#### DOMANDE DA SVOLGERE
A: Chi ha creato la mascotte Vic Rattlehead, secondo il testo sui Megadeth?
B: Prosegui il testo sui Megadeth, riprendendo subito dopo la sua ultima frase.

#### TESTO DI PARTENZA
....

Parentesi interessante è quella della celeberrima These Boots, deturpata versione del brano di Nancy Sinatra, che costò alla band una causa per aver storpiato il testo rendendolo scabroso ed osceno. Grazie ad una mezza vittoria legale, il brano venne inserito nel disco con un testo più moderato; sincerante sarebbe stato un peccato non averlo: sali e scendi di strumenti con chitarre impazzite, che nevrasteniche dipingono assoli imponenti e la voce del rossiccio frontman che deflagra tagliente e graffiante.

Signore e signori, per la prima volta, ecco a voi Vic Rattlehead! Mascotte simbolo della band di Mustaine e da lui stesso creata: un teschio con delle pacche metalliche sugli occhi a mò di occhiali da sole e dei copri orecchie di ferro con catene pendenti. Nella storia del gruppo, questo personaggio iconico rappresenta una sorta di antagonista ideale, in quanto veste, a seconda del disco, i panni di figure criticate e combattute nella musica della band, quali politici, militari o scienziati folli. La sua nascita viene omaggiata dal brano Rattlehead e anche qui l’headbanging non può che essere garantito.  

Ritmi elevatissimi e stop and go da spezzare il fiato imperversano in The Chosen Ones, traccia caratterizzata anche da un esplosivo assolo di quasi un minuto di MegaDave nella parte centrale del brano. In Chosen Ones, così come in Looking Down the Cross, il sound è crudo, brutale e sferzante, con una tecnica e una velocità di esecuzione straordinaria ed impeccabile. Tutte caratteristiche rappresentative di quanto i Megadeth siano stati in grado di donare al panorama della musica internazionale. Sì, perché quando parliamo di band come questa, non è da sottolineare solo il grande contributo al genere del metal estremo, ma anche a quello della musica in generale, viste le spiccate doti tecniche e compositive dimostrate in ben trentasei anni di militanza artistica.

....

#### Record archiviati
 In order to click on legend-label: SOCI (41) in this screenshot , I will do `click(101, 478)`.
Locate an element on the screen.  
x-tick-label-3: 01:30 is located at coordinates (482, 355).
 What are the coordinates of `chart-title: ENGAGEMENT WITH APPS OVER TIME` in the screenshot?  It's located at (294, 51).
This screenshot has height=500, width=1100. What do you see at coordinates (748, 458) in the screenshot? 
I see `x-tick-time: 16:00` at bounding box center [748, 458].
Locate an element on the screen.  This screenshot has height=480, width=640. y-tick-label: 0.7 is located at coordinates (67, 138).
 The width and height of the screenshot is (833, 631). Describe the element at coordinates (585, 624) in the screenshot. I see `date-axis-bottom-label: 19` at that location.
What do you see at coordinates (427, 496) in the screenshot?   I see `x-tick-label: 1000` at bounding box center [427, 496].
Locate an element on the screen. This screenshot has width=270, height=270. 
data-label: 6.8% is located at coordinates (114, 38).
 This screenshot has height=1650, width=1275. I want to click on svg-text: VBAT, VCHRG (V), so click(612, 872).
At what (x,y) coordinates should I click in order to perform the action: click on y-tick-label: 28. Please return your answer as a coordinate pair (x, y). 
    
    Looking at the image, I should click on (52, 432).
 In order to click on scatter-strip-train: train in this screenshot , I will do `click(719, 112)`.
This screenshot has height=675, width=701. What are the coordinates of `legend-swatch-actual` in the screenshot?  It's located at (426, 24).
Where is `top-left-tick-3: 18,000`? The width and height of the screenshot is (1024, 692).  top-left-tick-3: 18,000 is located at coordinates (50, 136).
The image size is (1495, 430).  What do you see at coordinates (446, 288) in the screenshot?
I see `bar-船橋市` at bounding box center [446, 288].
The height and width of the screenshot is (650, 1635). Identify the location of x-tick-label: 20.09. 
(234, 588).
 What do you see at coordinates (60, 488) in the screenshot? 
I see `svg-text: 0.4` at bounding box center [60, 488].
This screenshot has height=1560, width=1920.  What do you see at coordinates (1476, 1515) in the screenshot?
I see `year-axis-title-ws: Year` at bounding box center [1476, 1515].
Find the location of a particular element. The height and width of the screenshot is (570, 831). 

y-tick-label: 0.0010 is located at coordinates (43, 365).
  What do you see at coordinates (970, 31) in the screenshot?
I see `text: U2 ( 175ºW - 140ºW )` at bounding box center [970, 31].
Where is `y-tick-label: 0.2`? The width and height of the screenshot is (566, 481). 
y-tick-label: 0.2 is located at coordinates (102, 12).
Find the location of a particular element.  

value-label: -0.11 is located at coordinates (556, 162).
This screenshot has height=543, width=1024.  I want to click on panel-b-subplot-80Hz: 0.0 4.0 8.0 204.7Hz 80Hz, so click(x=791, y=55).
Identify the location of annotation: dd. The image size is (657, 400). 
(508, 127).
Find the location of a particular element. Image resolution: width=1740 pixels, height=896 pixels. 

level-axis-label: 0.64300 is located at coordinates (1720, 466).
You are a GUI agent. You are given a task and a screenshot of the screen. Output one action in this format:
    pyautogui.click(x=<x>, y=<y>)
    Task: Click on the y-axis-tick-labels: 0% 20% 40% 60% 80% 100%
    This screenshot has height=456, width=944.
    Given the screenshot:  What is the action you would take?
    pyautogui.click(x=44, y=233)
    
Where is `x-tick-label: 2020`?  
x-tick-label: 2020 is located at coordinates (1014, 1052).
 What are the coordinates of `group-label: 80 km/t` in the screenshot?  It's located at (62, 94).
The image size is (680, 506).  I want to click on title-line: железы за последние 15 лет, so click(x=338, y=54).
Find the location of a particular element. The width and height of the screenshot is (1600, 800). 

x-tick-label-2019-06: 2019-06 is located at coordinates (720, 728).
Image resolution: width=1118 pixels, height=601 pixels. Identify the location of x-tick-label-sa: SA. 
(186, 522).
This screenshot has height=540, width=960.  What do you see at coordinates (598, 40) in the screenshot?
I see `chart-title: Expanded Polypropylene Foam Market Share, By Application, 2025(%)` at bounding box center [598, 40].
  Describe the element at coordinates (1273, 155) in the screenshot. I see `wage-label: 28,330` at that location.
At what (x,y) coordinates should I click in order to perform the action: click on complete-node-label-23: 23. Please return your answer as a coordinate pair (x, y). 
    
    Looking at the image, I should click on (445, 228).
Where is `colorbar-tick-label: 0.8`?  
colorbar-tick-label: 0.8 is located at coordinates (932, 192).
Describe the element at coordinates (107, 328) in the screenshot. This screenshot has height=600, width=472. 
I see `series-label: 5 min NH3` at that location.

....

#### RISPOSTE
A: La mascotte è stata creata da Mustaine.

B:
Capolavoro finale che conclude il disco è la sontuosa Mechanix: esplosiva, con la voce di Dave che toglie qualsiasi dubbio anche sulle sue doti canore: anche qui i ritmi sono serrati, pieni di variazioni e ovviamente le chitarre dominano con colpi di plettro energici e pesanti, dando vita all’ottava splendida cavalcata di thrash esplosivo destinata a diventare un grande classico della band. È noto che questo brano era stato scritto da Mustaine quando militava nei Metallica che, in “Kill’Em All” (1983), inseriscono il brano The Four Horsemen, un riadattamento ben strutturato dell’originale The Mechanix. Oltre a questa traccia il contributo e la penna di Dave sono inequivocabili nel lavoro di esordio della band di Hetfield.

Unica pecca di questo primo lavoro targato Megadeth è probabilmente la scarsa qualità dell’opera di produzione, che non sempre fa risuonare il metal possente del quartetto con il rispetto dovuto. Personalmente posso dire che la qualità della musica è così ruvidamente eccelsa da far passare quasi in secondo piano questo aspetto.

Così si conclude questo rude capolavoro iniziale della band californiana destinata a scrivere pagine e pagine di glorioso metal estremo; basta pensare a capolavori come il successivo “Peace Sells… but Who’s Buying?” (1986) o Rust in Peace (1990), dischi che ogni metallaro che si rispetti non può non conoscere. Sicuramente questa opera prima, oggi come ieri, non ha probabilmente avuto l’attenzione che meritava, eppure rappresenta una vera pietra miliare per l’evoluzione della musica metal. MegaDave è sicuramente un personaggio controverso che ami o odi, ma qualsiasi sia la nostra opinione in merito, rimane il fatto che è oggettivamente un’artista mastodontico a tutto tondo e i suoi Megadeth meritano di diritto il loro posto nell’Olimpo degli dei del metal.